::: Selected text
By Oliver Griffin
SAO PAULO (Reuters) -Brazil’s biggest conilon coffee cooperative, Cooabriel, is launching a cocoa pilot project in the country’s Bahia state slated for September in collaboration with commodities powerhouse Cargill, it said in an interview this week.
Cooabriel hopes the pilot, located in the south of Bahia, will produce around 10,000 60-kilogram bags of cocoa beans, working with farmers who are already producing conilon coffee, part of the same family as Robusta beans.
The pilot project is another example of efforts in Brazil, once the world’s second-biggest cocoa producer, to rebuild the country’s standing in the global industry after its output was devastated by disease in the 1980s.
“It’s still somewhat of a timid project, but it is a promising project,” Cooabriel’s President Luiz Carlos Bastianello told Reuters in an interview.
The majority of Cooabriel’s coffee producers in Bahia are already producing cocoa and the cooperative wants to help them boost their productivity, while also possibly picking up some new farmers along the way, Bastianello said.
Cargill is supporting the pilot project, which is financed by Cooabriel, as part of its aim to see major chocolate consumer Brazil become self-sufficient in cocoa production, Cargill’s director of cocoa origination, Murilo da Silva Severo, said in an email.
“This partnership with Cooabriel has the potential to bring Cargill an annual increase of 1,500 (metric) tons of beans,” Severo said, adding the quantity could increase and Cargill has already suggested Cooabriel take the project to the neighboring state of Espirito Santo.
Though similarities exist between conilon coffee farming and cocoa production, Cooabriel will have to contend with some challenges around market volatility and storing the cocoa beans, the cooperative’s manager of new businesses, Alexandre Costa Ferreira, said.
“If we work on this correctly, we have everything we need to gain a lot of volume, a lot of scale, and put Brazil on a different level,” Ferreira said.
::::::
::: Material provided
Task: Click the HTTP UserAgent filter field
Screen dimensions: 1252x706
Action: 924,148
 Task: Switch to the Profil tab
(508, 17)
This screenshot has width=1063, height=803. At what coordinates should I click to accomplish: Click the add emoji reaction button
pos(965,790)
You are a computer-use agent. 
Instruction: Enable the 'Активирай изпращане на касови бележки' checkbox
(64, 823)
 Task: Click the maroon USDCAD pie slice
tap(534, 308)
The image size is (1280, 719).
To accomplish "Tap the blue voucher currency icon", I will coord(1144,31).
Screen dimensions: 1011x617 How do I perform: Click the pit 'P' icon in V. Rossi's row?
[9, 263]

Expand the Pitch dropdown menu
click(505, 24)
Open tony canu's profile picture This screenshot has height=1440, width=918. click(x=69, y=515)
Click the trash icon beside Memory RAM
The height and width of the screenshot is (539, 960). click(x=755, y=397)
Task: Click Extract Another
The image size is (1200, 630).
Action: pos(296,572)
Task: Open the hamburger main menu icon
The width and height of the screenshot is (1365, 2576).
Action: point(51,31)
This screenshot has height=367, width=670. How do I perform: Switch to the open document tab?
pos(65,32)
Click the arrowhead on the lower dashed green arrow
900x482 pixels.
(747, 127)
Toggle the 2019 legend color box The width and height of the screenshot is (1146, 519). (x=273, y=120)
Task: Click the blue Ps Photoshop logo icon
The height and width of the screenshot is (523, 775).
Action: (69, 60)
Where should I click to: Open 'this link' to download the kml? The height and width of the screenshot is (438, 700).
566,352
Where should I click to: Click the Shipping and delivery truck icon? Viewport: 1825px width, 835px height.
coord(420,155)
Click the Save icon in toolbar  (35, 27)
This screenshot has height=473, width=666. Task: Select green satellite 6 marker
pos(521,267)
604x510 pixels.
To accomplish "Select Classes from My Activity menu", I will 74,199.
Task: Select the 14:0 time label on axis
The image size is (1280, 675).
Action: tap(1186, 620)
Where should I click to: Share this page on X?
::::::
Your tasks
1/ From the cocoa pilot article, duplicate the passage between "Cooabriel hopes the" and "in an interview.", inclusive.
2/ Name each person the cocoa pilot article quotes or cites as a source, along with that person's organization and title.
The listing has nothing to do with the tasks.

Answers to the tasks
1/
Cooabriel hopes the pilot, located in the south of Bahia, will produce around 10,000 60-kilogram bags of cocoa beans, working with farmers who are already producing conilon coffee, part of the same family as Robusta beans.
The pilot project is another example of efforts in Brazil, once the world’s second-biggest cocoa producer, to rebuild the country’s standing in the global industry after its output was devastated by disease in the 1980s.
“It’s still somewhat of a timid project, but it is a promising project,” Cooabriel’s President Luiz Carlos Bastianello told Reuters in an interview.

2/
- Luiz Carlos Bastianello, President of Cooabriel
- Murilo da Silva Severo, director of cocoa origination at Cargill
- Alexandre Costa Ferreira, manager of new businesses at Cooabriel